• [Texte à lire]
Mais que dirai-je de ces Frères qui, pour l’amour de monde, désirent l’épiscopat ? Sont-ils point dans la règle de saint Dominique ? non. Ou bien, ceux qui acceptent l’épiscopat pour une cause raisonnable, sont-ils excusés de la règle de saint Dominique ? non certainement, car saint Augustin vécut régulièrement avant l’épiscopat et en l’épiscopat ; il ne laissa point la vie régulière, bien qu’il montât à un plus grand honneur, car il prit cet honneur y étant contraint, non pas pour le repos, mais pour le plus grand honneur de Dieu, d’autant qu’il voyait qu’il pouvait profiter aux âmes.

• [Consigne] Reproduisez à l'identique, du premier au dernier mot, le passage ci-dessus sur les Frères et l'épiscopat.

• [Extrait de données]

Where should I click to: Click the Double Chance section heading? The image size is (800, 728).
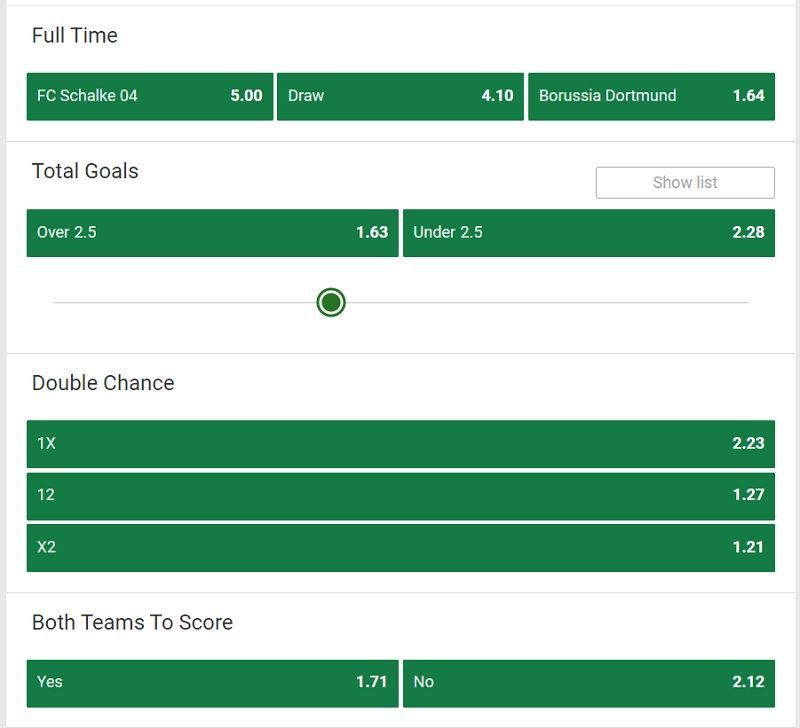[x=103, y=383]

• [Réponse rédigée]
Mais que dirai-je de ces Frères qui, pour l’amour de monde, désirent l’épiscopat ? Sont-ils point dans la règle de saint Dominique ? non. Ou bien, ceux qui acceptent l’épiscopat pour une cause raisonnable, sont-ils excusés de la règle de saint Dominique ? non certainement, car saint Augustin vécut régulièrement avant l’épiscopat et en l’épiscopat ; il ne laissa point la vie régulière, bien qu’il montât à un plus grand honneur, car il prit cet honneur y étant contraint, non pas pour le repos, mais pour le plus grand honneur de Dieu, d’autant qu’il voyait qu’il pouvait profiter aux âmes.